= Dataset records =
..........

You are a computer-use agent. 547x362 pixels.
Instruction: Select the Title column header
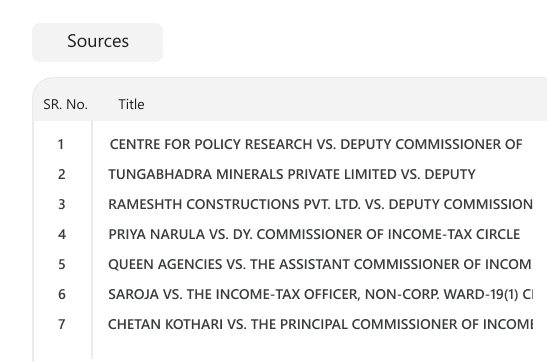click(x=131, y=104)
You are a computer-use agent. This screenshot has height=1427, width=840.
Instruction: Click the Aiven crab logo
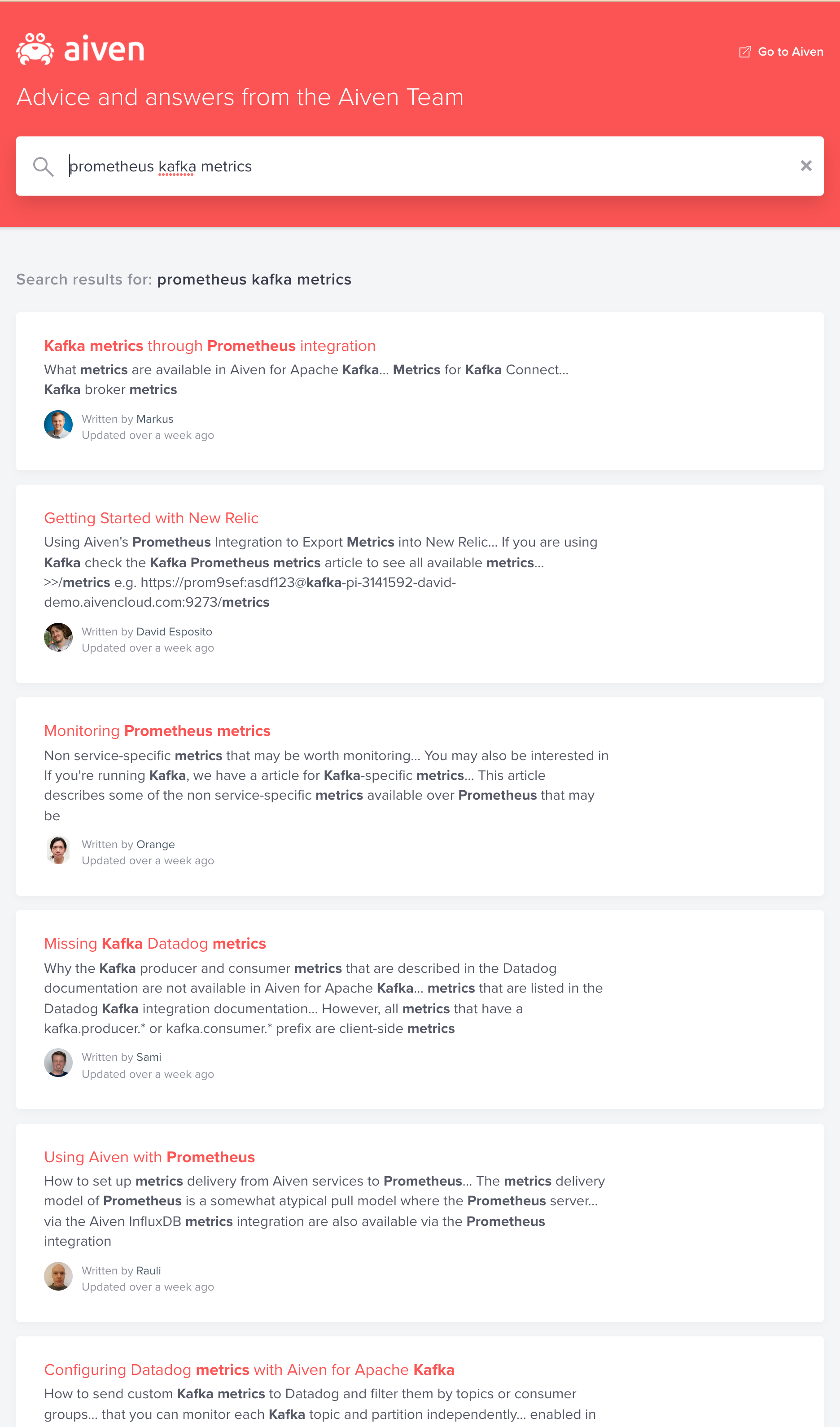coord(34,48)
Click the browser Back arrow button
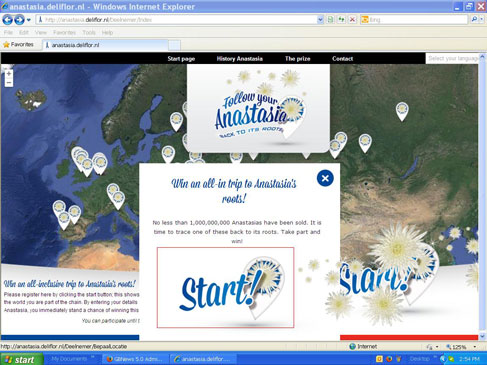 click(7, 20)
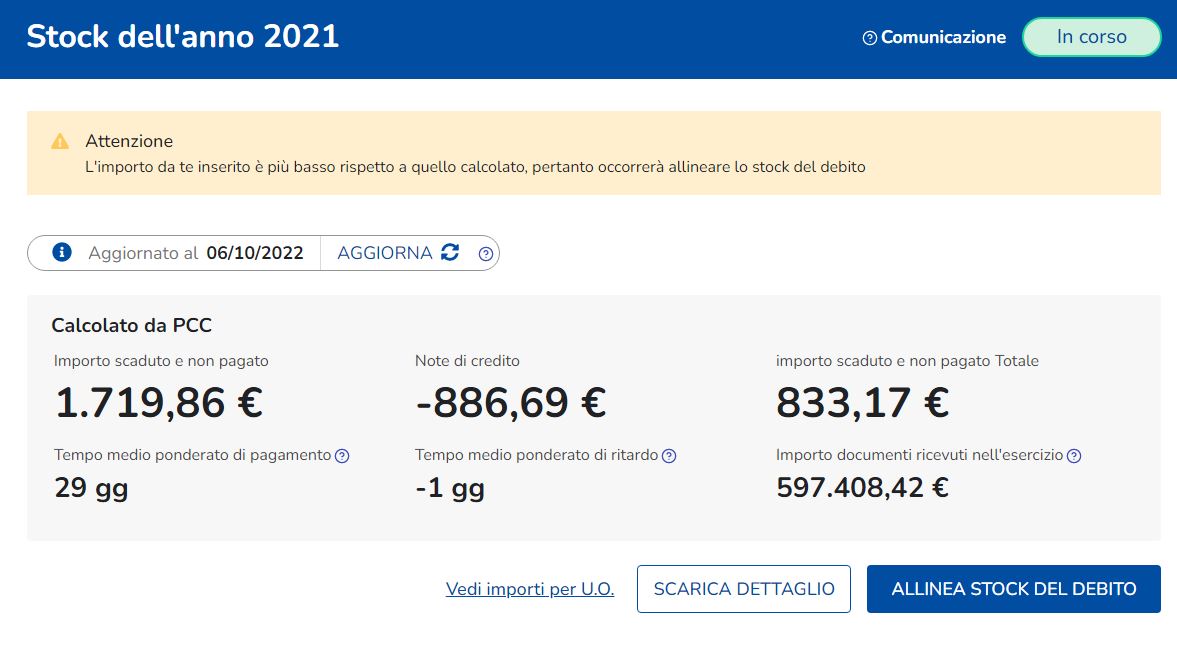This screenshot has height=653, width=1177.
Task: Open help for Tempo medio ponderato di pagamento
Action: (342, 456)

..........

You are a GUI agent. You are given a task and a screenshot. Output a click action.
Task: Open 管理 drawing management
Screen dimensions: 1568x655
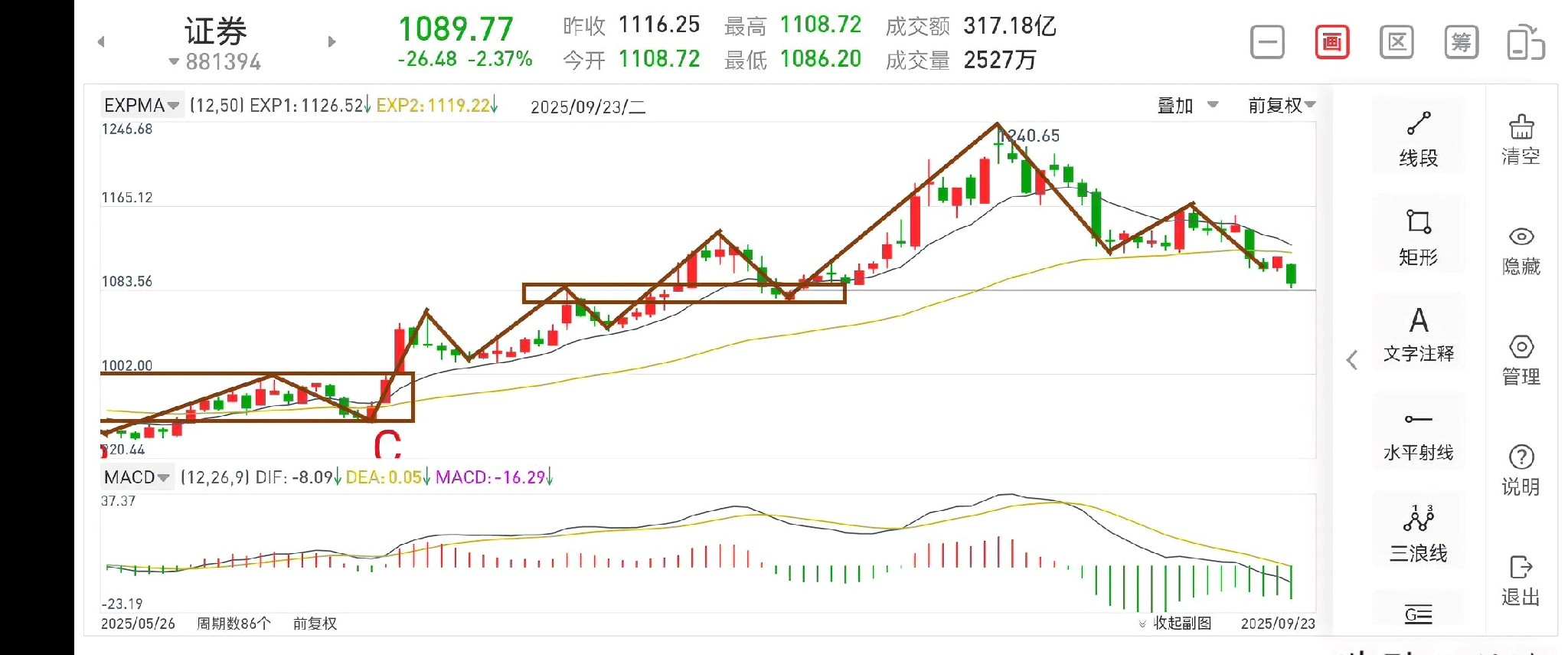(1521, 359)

..........

For every line of the listing above that contains "computer", add one, and report the final tally with no other words.

= Answer area =
2